China bans cryptocurrency: China has banned financial institutions and payment companies from processing online transactions in cryptocurrencies. The move, which follows an earlier ban on cryptocurrency trading by Chinese firms, is a clear sign of China's suspicion of any digital currencies that it cannot control. In fact, what China really wants is to promote its own digital yuan that would track every single transaction. Other governments would love to do the same, of course, but they don't have nearly as much financial firepower as China. Meanwhile, the news from Beijing made the price of Bitcoin — the world's most prominent cryptocurrency — plunge to its lowest in three months. Who would have guessed just a couple of weeks ago, when everyone was still frantically buying Bitcoin, Etherium or Dogecoin on RobinHood, that all it would take to burst the digital currency bubble would be an Elon Musk tweet and China.

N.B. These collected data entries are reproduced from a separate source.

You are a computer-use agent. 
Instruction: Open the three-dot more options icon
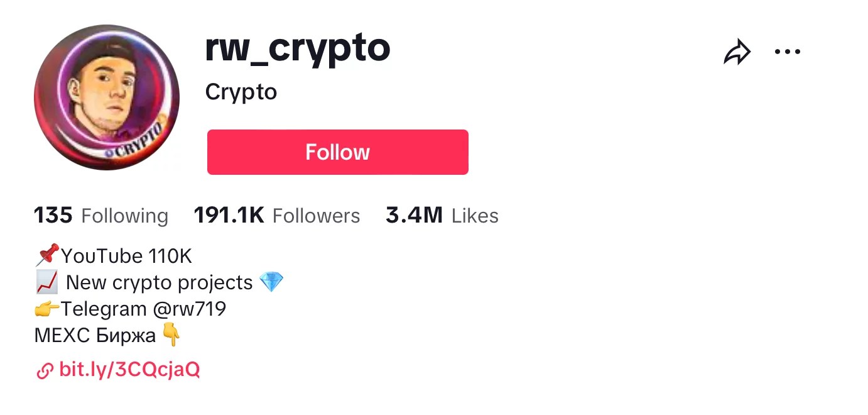click(788, 52)
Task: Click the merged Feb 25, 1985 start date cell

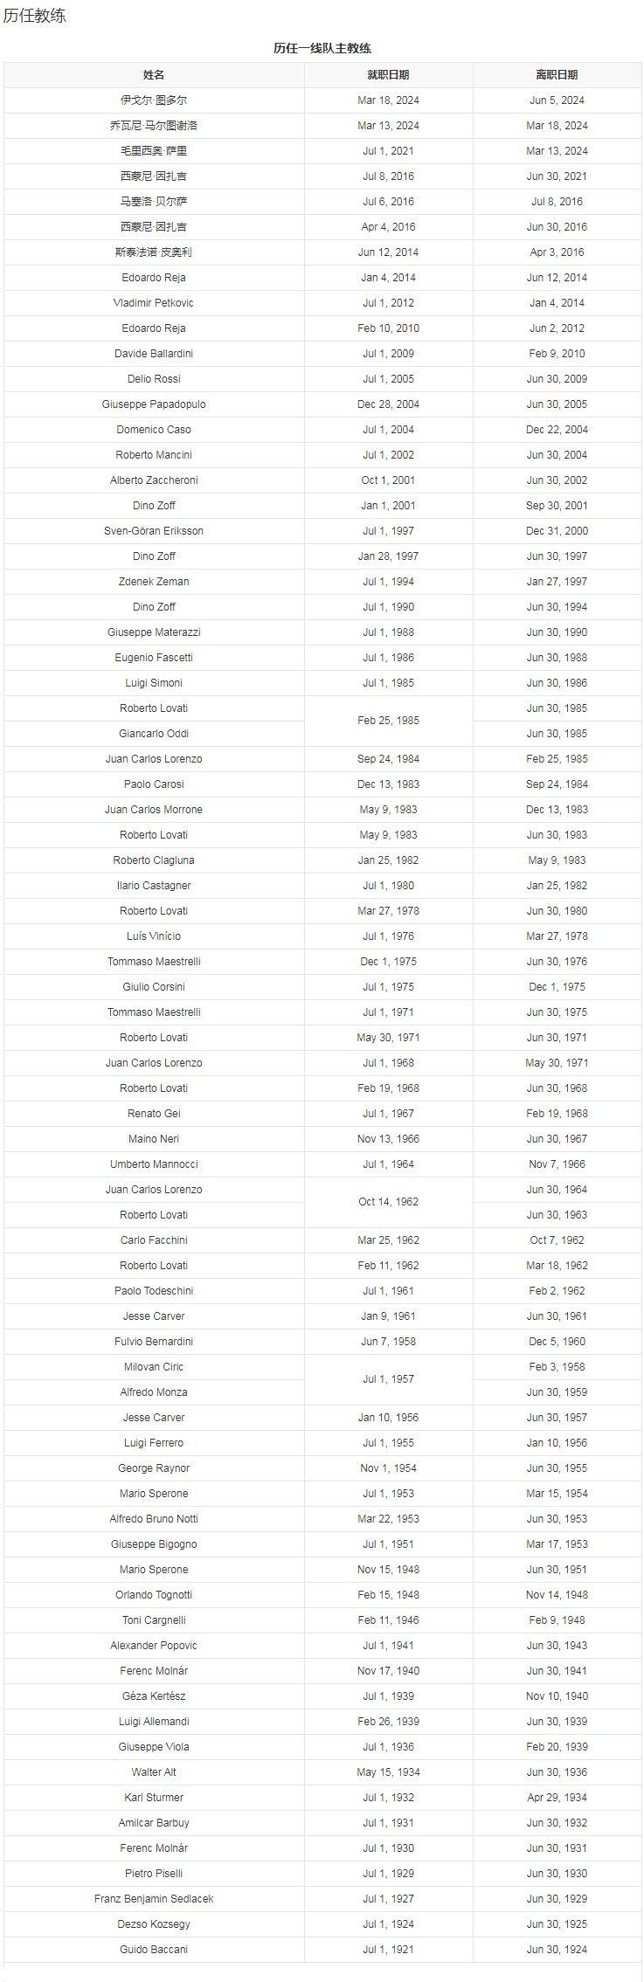Action: 388,721
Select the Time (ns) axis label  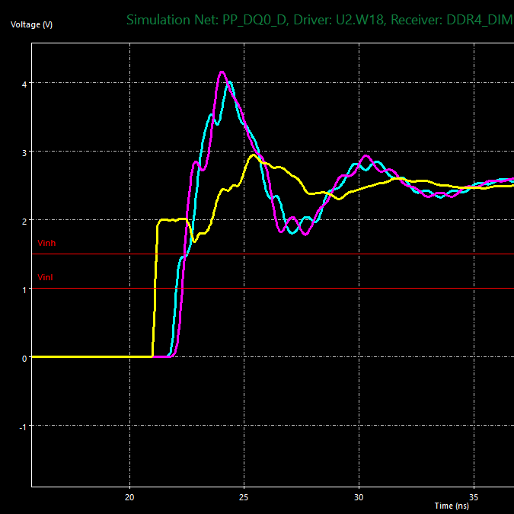pos(452,506)
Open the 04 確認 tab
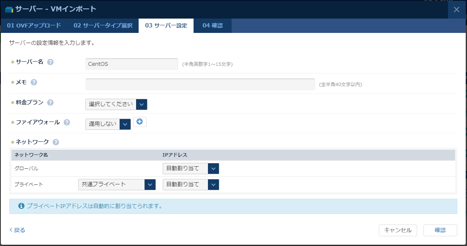467x246 pixels. click(213, 25)
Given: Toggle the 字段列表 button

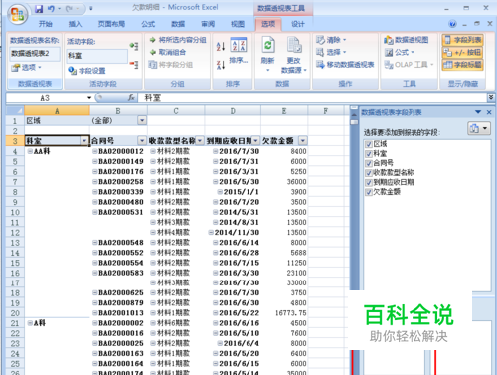Looking at the screenshot, I should coord(463,40).
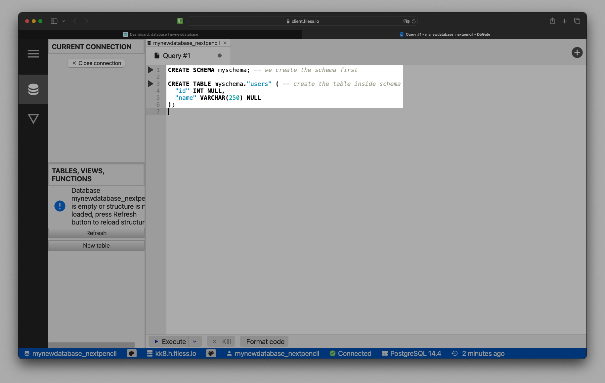Click the browser shield extension icon
Image resolution: width=605 pixels, height=383 pixels.
click(x=180, y=21)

Is Jesús dead? One of Colombia's most famous rebel commanders was reportedly killed in Venezuela earlier this week in an incident that could inflame tensions between the two countries. Seuxis Hernández Solarte — better known by his nombre de guerra Jesús Santrich — was a top leader of the FARC rebel group for decades, and helped negotiate the historic 2016 peace accord that ended a half century of conflict that had killed more than 200,000 people. But the ink was barely dry on the document before Santrich was jailed for returning to the drug trade, and after his release he joined a fresh call to arms among disaffected former FARC fighters. Santrich's own criminal gang says he was ambushed by Colombian commandos who stole across the border, killed him, and cut off one of his fingers before flying off in a helicopter. Colombian officials have not confirmed any of that story yet, but Bogotá has long claimed that Santrich was active in Venezuela, which for years harbored various FARC-affiliated groups.
EU to welcome (vaccinated) tourists: The European Union will allow tourists from non-EU member states that have been vaccinated with EU-approved jabs or considered safe from COVID to visit the bloc this summer. That's great news for tourism-reliant economies such as Greece or Spain which are eager to welcome visitors again from countries like the UK and the US. But other EU member states that depend less on tourists are skeptical — they want to be more cautious, for instance, about mixing vaccinated and unvaccinated groups of people. Either way, Brussels will let each member state decide its own policy, while working to ensure enough jabs are doled out by the fall to avoid getting crushed by another COVID wave. What still needs to be ironed out, however, is the EU-wide vaccination certificate, and whether the UK and the US will reciprocate by allowing EU visitors to go there without restrictions as the bloc (slowly) ramps up vaccinations. Expect a lot of back-and-forth on both issues in the coming weeks.